Юрий Яновский приезжал в старинное село Китаев на Киевщине, когда Сашко снимал там начало «Звенигоры». Яновский был редактором этого фильма.
Редактор увидел режиссера на съемке в спортивной майке-безрукавке и в дешевых штанах «за два сорок», мятых и зазелененных луговой травой. Снималась сцена появления у Звенигоры запорожцев. Окрестные деды, дядьки и парубки играли собственных предков. Довженко сам искал исполнителей средн сельских драчунов, среди инвалидов германской, японской и даже турецкой войн, и Яновского удивили «спокойная жестокость» и «благородные черты лица каждого, испорченные саблями, ветром и грехами».
Когда солнце ушло, старики стали варить на берегу речки рыбачью юшку с пшеном и салом, а у Довженко и Яновского пошел свой разговор, и Довженко сказал:
— Авторы, наверно, боятся моей горячности. Но я знаю, чего они хотят. Легенду, конденсированную из всех украинских легенд, романтику, конденсированную из всех романтик, преломления всего этого в нашей эпохе, в нашем строительстве, в коммунистическом мировоззрении.
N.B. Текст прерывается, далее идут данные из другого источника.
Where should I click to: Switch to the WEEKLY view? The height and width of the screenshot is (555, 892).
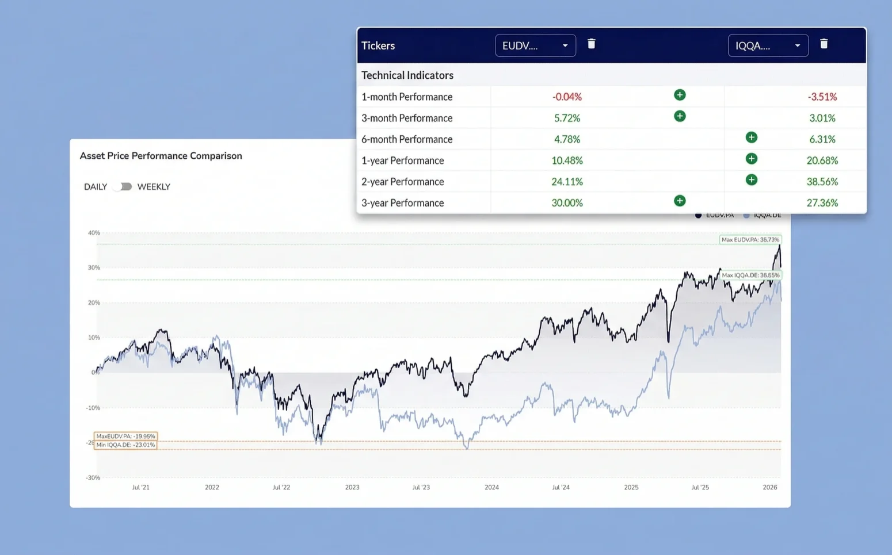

Так ощутил поначалу Александр Петрович суть принятого им к постановке сценария.
Но последующие события извратили в его собственном представлении действительную картину, заставили искать то, чего вовсе никогда не было, и верить оправданию, которое ничто оправдать не могло.
Что же касается написанной им фразы о «расхождении с харьковскими писателями», то за нею стоят совсем иные обиды и боли Александра Довженко. Все это образовалось позже, наслаивалось долго и сложно, и не в давней ссоре с Иогансеном следует искать начало этих обид. Довженко не мог забыть, что из этой среды были обращены к нему и первые обвинения в национализме и не менее злобные упреки в «русификаторстве». Ко всему этому придется обратиться в своем месте, а сейчас следует вернуться к тому времени, когда была закончена «Звенигора».
Те, кто присутствовал в маленьком просмотровом зале Одесской кинофабрики на первом просмотре только что смонтированного фильма, вспоминают, что после надписи «Конец» «в зале наступила такая тишина, будто все зрители в темноте внезапно исчезли»[22]. Увиденное было так неожиданно и необычно, что все почувствовали себя оглушенными, и обсуждение после первого просмотра так и не состоялось.
Но ощущение события, из ряда вон выходящего, владело всеми участниками просмотра, оно требовало выхода. Ни прежде, ни потом не повторялось на Одесской кинофабрике то, что как бы само собою возникло в тот вечер. Посреди просторного двора появились столы. Сбегав под гору, кинематографисты принесли с берега добытую у рыбаков вяленую и копченую кефаль и султанку. В ближней деревне достали брынзы, купили молодого вина, и рождение нового фильма было отмечено пиром, в котором изливала себя праздничная потребность души.